─── PAGE TEXT ───
I am having an issue where my prints are all the sudden really rough. I have had issues with very fine stringing and now this issue with very rough looking prints. Beginning to think the rough print may be the filament. These are black rolls from Bambu and I have never had issues. the picture shows the same print from before the issues.
The first answer you will get for that is wet filament. The second answer is under or over extrusion, BUT based on the consistent line on the right side, I think you have a motion issue. Clean all your lead screws and the guide shafts, apply a small amount of grease. If you think it’s not enough, it’s perfect. Clean the carbon rods. Check your extruder gears for wear or particulate matter and clean with compressed air. Finally, ensure your belt tension is correct and check the belt running under the P1S for rubbing on the idler pulley
You made me laugh . Indeed, these are likeable. However, without eliminating the simple cause, at least for me, it is hard to be confident about the cause.
I can see what you’re saying, and maybe. That looks an awful lot like wet though.
It is brand new filament straight outa the sealed bag. I have never had issues with wet filament even when it has sat out in my garage unsealed. These rolls came straight outa the sealed bag into my AMS and started printing.
Does not matter. At all. Can be wet when opened. Really.
Yep…its probably wet bruh
Wasn’t there someone on here earlier with black Bambu filament issues, closeup photo showing the filament had some sort of fleck in it?
looks like I need to buy a dryer… ran through a couple thousand dollars of filament and this is the first issue I have had with wet filament.
You can do everything right but control what’s sent to you.
Not all filament is wet, and PLA is the most forgiving. It happens and more than some want to believe.
If you really need to you dry it with your printer.
I agree about drying with the printer.
Put it on the build plate and set the bed temp for around 55C. Leave it for a couple of hours or better still, overnight.
I can send you a parts list to build your own. Will dry 8 rolls of filament at a time for about 50 USD
Hi,
An 8 spool dryer for 50$ seems quite interesting.
Can you share?
I am interested for sure. can you share?
I actually bought a dryer. the Creality Space Pi, and it seems better, but it is still happening on the top layer. The side seems way better, but on something printing on the top layer it is still doing it.
─── DATA BLOCK ───
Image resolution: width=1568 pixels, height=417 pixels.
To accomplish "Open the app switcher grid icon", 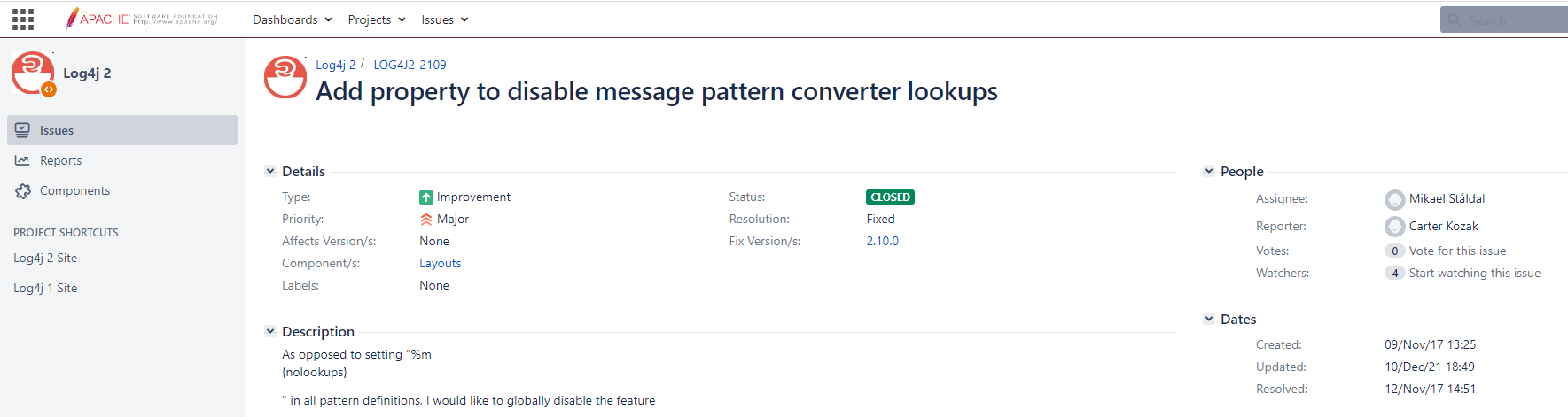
───
## WHAT TO DO
- 1) In the forum thread about rough 3D prints, what bed temperature is recommended for drying filament on the build plate?
- 2) Extend the forum thread about rough 3D prints by writing the next reply after its final post.

## OUTPUTS BY TASK
- 1) Around 55C.

- 2)
Sorry I am a bit late on this. Here is what you will need
I insulated the inside of the tote with double bubble aluminum. It’s pretty cheap at home depot. I also had a wooden dowel I cut in half and screwed into some scrap 2x4. This each dowel will hold 3 spools, and I can slide another two spools on the sides. The heater block is mounted on the underside of the lid, with some scrap wood acting as a mounting block and providing an air gap.
Adhere the double bubble to the inside of the plastic tote with 3m spray adhesive. Make sure to dot the underside of the lid too!
I also printed out a small enclosure for the PID controller and relay.
Looks like it’s a bit more expensive to make now, but still just as effective as one you can buy, and can fit way more!
Forgot the tote, 54 quart airtight sterlite container. about 16bucks at Walmart
how long did you dry for. 24 hours WITH heat is the minimum I will do. Then I let it sit while the desiccant absorbs. The desiccant doesn’t really do any absorbing until the heat is off.
Many thanks for sharing.
I am also (trying) to make my own, as I believe the performance of the available market is below my expectations and at a higher cost.
I am also into the PID and SSR combo, as it is the best solution for a low-cost dryer. Yet, I do have some questions regarding the temperature.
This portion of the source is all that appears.